Notre recherche concerne à la fois des groupes religieux représentant des religions ou courants religieux implantés au Québec depuis les années 1960 par des immigrants (islam, hindouisme, bouddhisme, évangélisme et pentecôtisme) ou des natifs (wicca, druidisme et néo chamanisme). Elle couvre aussi de nouvelles formes de pratiques dans le cadre de religions bien établies, comme certaines congrégations juives et catholiques. De plus, l’étude englobe des congrégations de religions « classiques » (catholiques, presbytériennes) composées majoritairement d’immigrants[3]. Depuis 2006, nous menons des observations de groupes religieux établis à Montréal et dans plusieurs régions (notamment à Saguenay, Sherbrooke, Saint-Jérôme, Rawdon). 
 
À ce jour, des rencontres ont eu lieu auprès de 137 groupes, dont 47 ont fait l’objet d’études en profondeur (observation et entretiens auprès de membres et de dirigeants). Des 137 groupes, 90 sont mixtes (immigrants et natifs) et 47 sont composés majoritairement de natifs. Les études en profondeur – la plupart réalisées par des assistants – se déroulent sur plusieurs mois, mais dans quelques cas, pendant plusieurs années. Nous avons également réalisé des recensions de ressources religieuses dans différentes zones géographiques dans les mêmes régions ainsi que dans plusieurs quartiers de Montréal.
 
Religion et spiritualité
 
Précisons que, le plus souvent, les Québécois « de souche » décrivent leurs fréquentations et pratiques comme « spirituelles » plutôt que « religieuses ». Pour eux, la « religion » concerne les institutions religieuses (le clergé, la hiérarchie). Ils décrivent leurs fréquentations « autres » comme « spiritualité ». À la question d’identifier « leur religion», ils répondront: « Bien, j’étais baptisé catholique ».
 
Dans la grande majorité des cas, alors que nous constatons des conversions à l’Islam et aux Églises évangéliques, ou bien aux Mormons ou Témoins de Jéhovah, les autres fréquentations concernant des mouvements centrés sur la subjectivité (néochamanisme, spiritualisme, etc.) ou sur l’expérience personnelle du sacré ne comportent pas de discours de conversion. D’un côté, ces courants semblent représenter autre chose que « la religion »; de l’autre, ils ne remettent pas en question l’identité catholique — aussi nominale soit-elle  — des individus. Néanmoins, du point de vue de l’anthropologie de la religion, ces « spiritualités » font partie du phénomène religieux.

- **CONSIGNE DE TRAVAIL**
Reprenez l'extrait sur les groupes religieux au Québec à la suite de sa dernière phrase et poursuivez-le.

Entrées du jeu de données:
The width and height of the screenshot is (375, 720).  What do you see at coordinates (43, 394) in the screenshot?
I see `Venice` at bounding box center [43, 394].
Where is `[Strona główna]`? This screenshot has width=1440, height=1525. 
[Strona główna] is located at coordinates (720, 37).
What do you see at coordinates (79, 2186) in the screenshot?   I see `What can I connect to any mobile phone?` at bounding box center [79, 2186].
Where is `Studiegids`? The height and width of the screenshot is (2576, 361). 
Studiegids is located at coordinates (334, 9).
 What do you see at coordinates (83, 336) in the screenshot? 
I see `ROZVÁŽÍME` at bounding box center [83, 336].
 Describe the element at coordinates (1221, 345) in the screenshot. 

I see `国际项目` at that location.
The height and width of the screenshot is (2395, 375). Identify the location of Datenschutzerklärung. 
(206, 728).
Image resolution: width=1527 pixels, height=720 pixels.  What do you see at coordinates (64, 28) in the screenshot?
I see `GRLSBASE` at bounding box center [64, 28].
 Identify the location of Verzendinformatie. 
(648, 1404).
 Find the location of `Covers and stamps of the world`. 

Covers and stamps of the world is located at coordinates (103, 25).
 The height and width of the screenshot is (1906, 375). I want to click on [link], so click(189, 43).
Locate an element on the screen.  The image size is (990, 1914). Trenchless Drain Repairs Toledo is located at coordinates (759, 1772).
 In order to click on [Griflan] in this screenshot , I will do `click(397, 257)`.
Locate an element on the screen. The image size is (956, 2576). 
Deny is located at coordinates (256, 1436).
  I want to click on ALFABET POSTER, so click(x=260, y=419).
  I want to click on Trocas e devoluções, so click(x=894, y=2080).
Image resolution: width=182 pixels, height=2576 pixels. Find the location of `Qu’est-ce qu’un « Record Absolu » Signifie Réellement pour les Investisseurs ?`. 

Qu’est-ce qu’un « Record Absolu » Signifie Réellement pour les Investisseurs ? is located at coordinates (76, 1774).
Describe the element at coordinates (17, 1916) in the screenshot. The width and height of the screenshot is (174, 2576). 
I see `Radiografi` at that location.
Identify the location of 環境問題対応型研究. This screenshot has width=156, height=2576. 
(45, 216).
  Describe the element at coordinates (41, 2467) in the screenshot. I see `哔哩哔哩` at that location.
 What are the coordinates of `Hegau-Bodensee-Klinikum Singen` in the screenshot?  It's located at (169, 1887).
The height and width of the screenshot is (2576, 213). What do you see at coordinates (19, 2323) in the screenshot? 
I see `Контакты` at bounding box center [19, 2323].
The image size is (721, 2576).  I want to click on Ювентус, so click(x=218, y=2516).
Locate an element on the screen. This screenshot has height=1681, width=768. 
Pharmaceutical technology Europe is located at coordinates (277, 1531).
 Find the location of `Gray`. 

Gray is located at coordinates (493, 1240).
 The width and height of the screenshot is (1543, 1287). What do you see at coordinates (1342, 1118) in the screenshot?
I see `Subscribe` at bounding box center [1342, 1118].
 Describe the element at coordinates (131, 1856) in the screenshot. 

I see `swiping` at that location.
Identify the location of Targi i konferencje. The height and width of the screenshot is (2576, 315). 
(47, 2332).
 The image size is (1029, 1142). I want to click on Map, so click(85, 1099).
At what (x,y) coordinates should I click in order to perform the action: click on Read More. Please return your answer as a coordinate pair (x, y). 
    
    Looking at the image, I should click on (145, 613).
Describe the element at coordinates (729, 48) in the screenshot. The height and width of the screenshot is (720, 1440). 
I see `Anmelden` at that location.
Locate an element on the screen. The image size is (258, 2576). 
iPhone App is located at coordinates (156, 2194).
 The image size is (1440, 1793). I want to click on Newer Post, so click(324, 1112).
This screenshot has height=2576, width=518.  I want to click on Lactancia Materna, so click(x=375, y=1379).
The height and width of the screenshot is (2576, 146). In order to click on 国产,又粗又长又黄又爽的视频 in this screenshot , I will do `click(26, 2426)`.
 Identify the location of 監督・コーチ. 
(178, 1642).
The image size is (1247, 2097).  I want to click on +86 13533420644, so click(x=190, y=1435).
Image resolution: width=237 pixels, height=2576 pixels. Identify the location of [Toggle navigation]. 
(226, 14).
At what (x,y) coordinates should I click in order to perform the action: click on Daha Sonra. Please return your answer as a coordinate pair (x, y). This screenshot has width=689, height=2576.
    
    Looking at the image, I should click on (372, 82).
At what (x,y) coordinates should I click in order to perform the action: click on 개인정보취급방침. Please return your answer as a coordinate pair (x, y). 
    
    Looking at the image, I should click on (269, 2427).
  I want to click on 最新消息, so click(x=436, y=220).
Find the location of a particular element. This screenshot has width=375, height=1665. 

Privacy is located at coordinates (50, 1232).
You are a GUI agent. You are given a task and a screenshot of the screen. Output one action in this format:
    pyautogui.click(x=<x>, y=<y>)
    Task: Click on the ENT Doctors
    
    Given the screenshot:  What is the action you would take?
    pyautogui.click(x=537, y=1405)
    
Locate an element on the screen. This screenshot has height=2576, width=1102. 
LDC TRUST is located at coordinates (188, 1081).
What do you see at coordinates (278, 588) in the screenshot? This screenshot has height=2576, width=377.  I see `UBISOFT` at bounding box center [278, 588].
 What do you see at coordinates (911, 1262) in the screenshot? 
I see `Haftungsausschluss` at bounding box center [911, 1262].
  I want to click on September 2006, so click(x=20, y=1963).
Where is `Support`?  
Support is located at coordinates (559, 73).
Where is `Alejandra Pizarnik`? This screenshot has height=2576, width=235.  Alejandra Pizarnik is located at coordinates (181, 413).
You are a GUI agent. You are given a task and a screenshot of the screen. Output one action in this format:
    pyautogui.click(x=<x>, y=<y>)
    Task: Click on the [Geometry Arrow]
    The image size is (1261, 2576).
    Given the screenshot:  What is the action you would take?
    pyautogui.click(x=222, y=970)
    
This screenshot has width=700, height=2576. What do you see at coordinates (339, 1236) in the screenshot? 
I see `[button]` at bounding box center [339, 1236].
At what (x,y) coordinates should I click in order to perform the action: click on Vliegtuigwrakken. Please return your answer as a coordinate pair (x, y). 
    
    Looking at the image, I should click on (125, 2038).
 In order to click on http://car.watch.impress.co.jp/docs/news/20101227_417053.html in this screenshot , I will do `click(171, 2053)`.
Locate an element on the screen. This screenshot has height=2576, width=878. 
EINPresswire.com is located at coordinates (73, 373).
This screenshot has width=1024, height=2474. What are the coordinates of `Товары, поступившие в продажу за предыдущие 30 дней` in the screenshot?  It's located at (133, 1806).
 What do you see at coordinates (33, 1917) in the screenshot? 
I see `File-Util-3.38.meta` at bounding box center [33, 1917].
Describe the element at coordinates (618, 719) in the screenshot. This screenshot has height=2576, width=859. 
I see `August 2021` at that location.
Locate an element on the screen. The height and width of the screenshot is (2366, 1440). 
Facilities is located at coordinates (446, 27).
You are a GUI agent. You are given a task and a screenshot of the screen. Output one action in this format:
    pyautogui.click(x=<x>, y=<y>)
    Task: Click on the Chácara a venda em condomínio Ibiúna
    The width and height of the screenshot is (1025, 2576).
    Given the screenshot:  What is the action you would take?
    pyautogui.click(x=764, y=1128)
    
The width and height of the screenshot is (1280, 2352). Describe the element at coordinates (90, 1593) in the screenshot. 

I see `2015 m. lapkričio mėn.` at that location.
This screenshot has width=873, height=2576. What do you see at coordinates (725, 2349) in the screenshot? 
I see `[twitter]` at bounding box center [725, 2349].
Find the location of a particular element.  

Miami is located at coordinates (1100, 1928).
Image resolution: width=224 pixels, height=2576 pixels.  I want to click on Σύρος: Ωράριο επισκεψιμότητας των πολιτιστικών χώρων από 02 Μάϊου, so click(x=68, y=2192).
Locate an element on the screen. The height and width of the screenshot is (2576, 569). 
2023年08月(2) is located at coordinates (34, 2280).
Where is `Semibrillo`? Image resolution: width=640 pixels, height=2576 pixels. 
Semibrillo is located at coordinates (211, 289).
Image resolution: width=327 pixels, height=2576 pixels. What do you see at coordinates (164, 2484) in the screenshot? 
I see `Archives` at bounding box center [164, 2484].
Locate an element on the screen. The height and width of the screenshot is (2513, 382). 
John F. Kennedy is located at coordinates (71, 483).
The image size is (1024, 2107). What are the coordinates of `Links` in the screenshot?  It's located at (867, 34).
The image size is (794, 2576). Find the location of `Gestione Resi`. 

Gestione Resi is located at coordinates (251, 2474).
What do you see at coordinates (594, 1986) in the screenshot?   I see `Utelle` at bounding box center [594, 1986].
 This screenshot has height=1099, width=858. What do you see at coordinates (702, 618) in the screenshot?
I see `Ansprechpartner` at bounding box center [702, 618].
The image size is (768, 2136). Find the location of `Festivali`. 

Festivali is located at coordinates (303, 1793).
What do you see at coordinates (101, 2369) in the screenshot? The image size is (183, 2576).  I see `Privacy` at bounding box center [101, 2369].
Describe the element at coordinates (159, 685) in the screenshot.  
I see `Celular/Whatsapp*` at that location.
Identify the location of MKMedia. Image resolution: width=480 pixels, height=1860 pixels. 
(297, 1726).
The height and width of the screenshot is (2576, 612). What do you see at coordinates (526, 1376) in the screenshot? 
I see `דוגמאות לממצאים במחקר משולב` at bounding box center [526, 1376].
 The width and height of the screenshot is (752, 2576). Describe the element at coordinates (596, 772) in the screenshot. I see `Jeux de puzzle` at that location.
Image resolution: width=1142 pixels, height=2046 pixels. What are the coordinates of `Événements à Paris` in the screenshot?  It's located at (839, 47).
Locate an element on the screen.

- **CORRIGÉ DE L'EXERCICE**
 
L’étude dirigée par Raymond Lemieux, Les croyances des Québécois,[4] à partir de 600 personnes de la région de Québec, montrait que les Québécois, en général, croient en Dieu et plus largement à une conscience commune englobant la totalité du monde, à une réalité transcendantale qui dépasse le quotidien et le visible. S’ils ne sont pas toujours très articulés ou précis sur ce en quoi ils croient, ils croient néanmoins en quelque chose qui dépasse le visible. Notre recherche indique que beaucoup sont en fait à la recherche d’« outils de transcendance » : ils recherchent une expérience subjective et vécue d’une réalité qui dépasse le niveau des apparences.
 
À cet égard, il faut souligner que, dans le langage utilisé, bien des croyants – au sens large – ne se considèrent pas « religieux ». De leur point de vue, les gens « religieux » seraient les catholiques pratiquants, les musulmans dits « traditionnels », les gens d’une pratique religieuse classique. Ce qui nous amène au premier constat basé sur les résultats de la recherche, soit que le religieux des Québécois, toutes origines confondues, est largement invisible malgré les débats soutenus au sujet des signes visibles du religieux, ce qui fait des croyants une sorte de « majorité silencieuse ».
 
L’invisibilité relative du religieux au Québec
 
La recherche souligne la grande diversité de ressources religieuses disponibles aux Québécois. La plupart des nouveaux lieux de culte – dont 800 ont été répertoriés à Montréal par Annick Germain[5] et ses collègues en 2003 – accueillent des congrégations évangéliques ou des groupes non chrétiens. Alors que les premières concernent surtout des immigrants d’origine africaine, haïtienne, latino-américaine ou philippine: les seconds incluent des bouddhistes Vietnamiens et Chinois, des musulmans nord-africains, moyen-orientaux et Pakistanais, des hindous de l’Inde et du Sri Lanka, etc. Dans certains secteurs de la ville, on observe une grande densité de lieux de culte. Sur une même rue dans le secteur Côte-des-Neiges, on peut trouver une synagogue ashkénaze hongroise, deux petites mosquées, une pagode, une église adventiste et une église pentecôtiste très proches les unes des autres.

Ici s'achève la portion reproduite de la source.